May 27, 2016
South African retailer Foschini posts 18 pct profit jump
May 27, 2016
Foschini, which is expanding outside South Africa as consumer spending tightens in its home market, said that headline earnings per share (EPS) rose to 1,056 cents for the year to March 31, from 898 cents the previous year.
Headline EPS is the main profit measure in South Africa and strips out certain one-off items.
"The group's overall gross margin has improved from 47.3 percent to 49.7 percent, mainly as a result of the higher Phase Eight clothing margin," the company said.
South African clothing retail relies heavily on in-store credit cards, but more stringent affordability measures in Africa's most advanced economy led to a slowdown in the second half of the reporting period, Chief Financial Officer Anthony Thunstrom told Reuters.
Foschini has instead focused on increasing cash sales, which accounts for less than half of turnover excluding Phase Eight but was boosted to 58 percent by the British retailer, making the group less vulnerable to the credit cycle, Thunstrom said.
The company said it plans to open at least 50 more Phase Eight stores this financial year.
Sales also benefited from the inclusion of the British retailer and rose 31.2 percent to 21.1 billion rand ($1.4 billion).
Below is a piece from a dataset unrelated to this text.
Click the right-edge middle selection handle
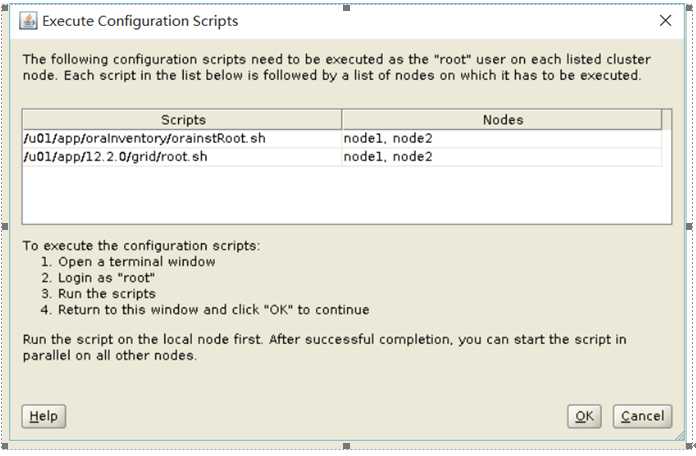 tap(689, 226)
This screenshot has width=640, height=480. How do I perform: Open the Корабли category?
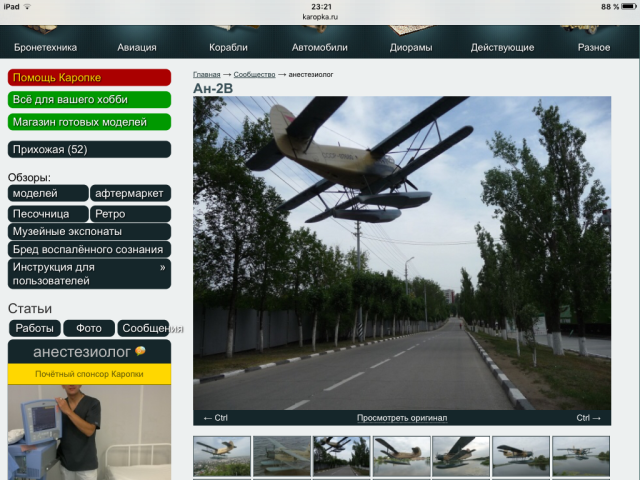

Excluding Phase Eight, the increase was 11.6 percent.
The retailer extended its push into the northern hemisphere, buying British high street chain Whistles in March, as consumers in South Africa rein in spending because of higher interest rates, rising energy costs and unemployment at more than 25 percent.
Foschini has been the best performer among South Africa's listed fashion retailers this year, with its shares rising more than 17 percent, against a 6 percent decline for larger rival Mr Price.
Shares in Foschini were up 2 percent at 141.85 rand by 1357 GMT, paring gains of more than 3 percent before the release of its annual results.